In honor of Independence Day, here is the passage from the end of my novel The Queen City: The Marquette Trilogy, Book Two, depicting the 100th anniversary of Marquette and Fourth of July Fireworks. Happy 4th to all!

The Queen City: The Marquette Trilogy, Book 2 covers Marquette's history from 1902 until the 1949 centennial celebrations.

The Queen City: The Marquette Trilogy, Book 2 covers Marquette’s history from 1902 until the 1949 centennial celebrations.

In small towns, people depend on each other. In Upper Michigan, through long, harsh winters and economic woes, people form bonds even without blood ties. On this day of civic pride, an entire city became one family, a city filled with people descended from a handful of brave pioneers who came to Iron Bay a century before to build a community which still prospered. Even Jimmy Whitman, who today would rather be in California, and as an adult would live miles from Marquette, would in later years look back on this day with fondness.

The picnic broke up all too soon as everyone looked at their watches and realized it would soon be time for the fireworks. People went their separate ways. Bill wanted to be alone with Sally. Thelma was tired so Jessie brought her home. Harry Jr. had promised to take his children over to a friend’s house. Some decided to go home rather than attend the fireworks, but Sylvia insisted on seeing the finale of the city’s celebrations, and Eleanor, finding her daughters’ enthusiasm matched that of her aunt, agreed to take them all. Margaret told Roy he had no choice but to drive her to Memorial Field for the fireworks. “It won’t hurt you to take me and then stay at your mother’s house another night before going back to that old cabin of yours,” she insisted.
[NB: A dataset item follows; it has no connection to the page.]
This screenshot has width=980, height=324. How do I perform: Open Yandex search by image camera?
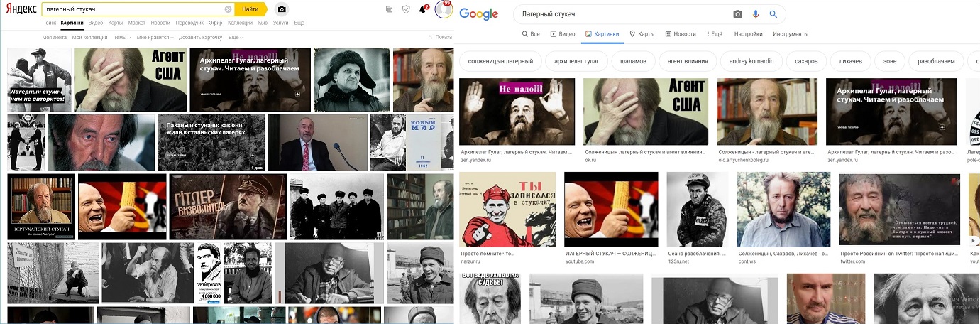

Roy knew better than to argue. Henry and Beth talked Michael into piling into their car with the children. Then they followed Roy’s vehicle while Eleanor and company brought up the rear. Once the three automobiles reached Memorial Field, the Whitman clan found thousands of people crowded together, eagerly awaiting the finale to the centennial celebrations.

The Boy Scouts of Racine, Wisconsin entertained the crowd with their drum and bugle corps. Then a Vaudeville show made the crowd laugh and join in singing.

Gazing at the crowd, Sylvia felt overwhelmed. “I never saw so many people in my life. Everyone in Marquette must be here.”

“Yes, this city sure has grown,” said Margaret, remembering as a girl how she had thought Marquette much too small. Now amid a sea of jubilant faces, she scarcely recognized anyone. Proudly, she said to Sylvia, “Unlike us, most of these people don’t have their names in The Mining Journal as Marquette residents for over fifty years.”

“No, I guess not,” said Sylvia. “I’ve lived here my whole life, that’s seventy-seven years. I was born in Marquette’s twenty-third year, so I feel as if I belong more to the little village of a hundred years ago than to this big modern city.”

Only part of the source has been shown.